Contents of 'The Chameleon.' Photo credit: Preston Burt
Contents of ‘The Chameleon.’ Photo credit: Preston Burt

The Good and the Bad

There’s a lot I like in this game. Like I mentioned earlier, it is very quick to learn, but it is also quick to play. So if you’re in a time crunch, this could be a game for you since you can get in several rounds in the suggested play time of fifteen minutes. Also, if you’re a wordsmith, quickly racking your brain for an elegant related word to throw the Chameleon off the scent can be very fun. Likewise, if you’re the Chameleon, surveying of all the words on the topic and trying to come up with a vague enough, but related word to seem passable can have its charm as well. However, the real opportunity for fun in this game comes from debating with other players the identity of the Chameleon. This is where your mileage may vary. If you happen to be playing with really fun, boisterous, and outgoing people, then the debate portion of the game (trying to shift blame, or call BS on a player) can be hilarious. If you happen to be playing with, for example, dull coworkers, this game may not seem very fun and could involve very little interaction.

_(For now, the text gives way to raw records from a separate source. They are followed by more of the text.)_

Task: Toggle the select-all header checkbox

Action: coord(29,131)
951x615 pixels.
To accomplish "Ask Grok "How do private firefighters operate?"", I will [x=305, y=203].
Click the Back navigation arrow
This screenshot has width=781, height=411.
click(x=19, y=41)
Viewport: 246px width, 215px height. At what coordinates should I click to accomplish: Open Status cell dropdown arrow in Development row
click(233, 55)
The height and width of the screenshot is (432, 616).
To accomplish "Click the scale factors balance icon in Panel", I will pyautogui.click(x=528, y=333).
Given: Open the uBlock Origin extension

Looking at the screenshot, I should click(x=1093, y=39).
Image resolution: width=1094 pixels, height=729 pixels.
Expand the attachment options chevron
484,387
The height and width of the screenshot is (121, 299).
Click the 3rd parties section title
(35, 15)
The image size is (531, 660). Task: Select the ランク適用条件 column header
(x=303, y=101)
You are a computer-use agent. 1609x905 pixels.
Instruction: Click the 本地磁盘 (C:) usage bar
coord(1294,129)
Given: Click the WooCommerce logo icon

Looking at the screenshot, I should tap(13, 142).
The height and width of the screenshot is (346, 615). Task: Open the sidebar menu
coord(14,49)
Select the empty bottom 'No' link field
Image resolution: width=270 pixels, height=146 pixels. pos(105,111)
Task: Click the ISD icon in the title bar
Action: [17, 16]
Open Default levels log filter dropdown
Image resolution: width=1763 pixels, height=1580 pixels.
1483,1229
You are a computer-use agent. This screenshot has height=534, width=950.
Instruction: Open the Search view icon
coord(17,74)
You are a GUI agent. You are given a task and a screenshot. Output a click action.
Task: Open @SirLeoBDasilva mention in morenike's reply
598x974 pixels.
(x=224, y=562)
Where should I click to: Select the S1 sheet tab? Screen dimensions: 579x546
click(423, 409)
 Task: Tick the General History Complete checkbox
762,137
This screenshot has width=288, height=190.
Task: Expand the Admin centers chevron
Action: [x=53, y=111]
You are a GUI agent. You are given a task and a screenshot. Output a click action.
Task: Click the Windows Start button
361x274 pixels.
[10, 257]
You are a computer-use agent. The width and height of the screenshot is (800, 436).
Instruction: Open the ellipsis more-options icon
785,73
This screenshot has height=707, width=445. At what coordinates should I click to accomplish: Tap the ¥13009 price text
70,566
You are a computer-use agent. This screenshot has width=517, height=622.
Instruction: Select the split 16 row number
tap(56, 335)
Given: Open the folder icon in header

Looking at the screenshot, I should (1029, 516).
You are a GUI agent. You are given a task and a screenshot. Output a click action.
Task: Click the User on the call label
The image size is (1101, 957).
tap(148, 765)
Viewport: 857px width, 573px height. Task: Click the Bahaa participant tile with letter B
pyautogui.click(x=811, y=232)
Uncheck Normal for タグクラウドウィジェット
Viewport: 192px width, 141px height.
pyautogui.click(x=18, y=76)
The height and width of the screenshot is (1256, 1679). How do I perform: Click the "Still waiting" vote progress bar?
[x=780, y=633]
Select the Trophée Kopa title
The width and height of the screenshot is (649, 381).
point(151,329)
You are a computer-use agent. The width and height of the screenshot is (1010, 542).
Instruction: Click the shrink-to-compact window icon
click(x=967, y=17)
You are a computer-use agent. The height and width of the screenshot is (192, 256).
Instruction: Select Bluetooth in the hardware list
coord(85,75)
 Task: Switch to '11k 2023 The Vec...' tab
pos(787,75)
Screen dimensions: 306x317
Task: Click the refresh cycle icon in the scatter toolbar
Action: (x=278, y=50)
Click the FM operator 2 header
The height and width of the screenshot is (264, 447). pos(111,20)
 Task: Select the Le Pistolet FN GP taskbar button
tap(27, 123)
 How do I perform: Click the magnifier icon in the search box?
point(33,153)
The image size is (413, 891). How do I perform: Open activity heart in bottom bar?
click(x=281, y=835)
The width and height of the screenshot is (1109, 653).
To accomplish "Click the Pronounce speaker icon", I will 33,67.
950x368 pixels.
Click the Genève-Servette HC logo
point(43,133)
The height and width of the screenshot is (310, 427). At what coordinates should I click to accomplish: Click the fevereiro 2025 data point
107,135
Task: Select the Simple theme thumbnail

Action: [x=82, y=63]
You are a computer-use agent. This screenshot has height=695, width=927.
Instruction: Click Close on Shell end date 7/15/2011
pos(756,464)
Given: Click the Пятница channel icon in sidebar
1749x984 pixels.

The game is advertised as 14+, which doesn’t have so much to do with content so much, but rather the skill level needed to navigate creative descriptive words. I tried playing with my wife and daughters (aged 8 and 12), and while my 12-year old was passable, my 8-year old was not convincing and wasn’t too great at understanding the subtleties needed to be successful and have fun. One added element of fun that I haven’t previously mentioned is the blank topic card included in the box to allow you to come up with your own unique, and possibly adult-only spin on the game. This can greatly extend the life of the game and make it fun to theme for parties or particular friend groups.

Final Verdict

It took me playing with a variety of players at different points to really get on board with this one, and it still isn’t my go-to group party game. However, at $19.99, it’s worth giving a shot. While on the surface, it may seem like a mashup of two other popular games (Codenames and Spyfall), The Chameleon stands on its own as a quick and unique addition to your game collection. Check it out!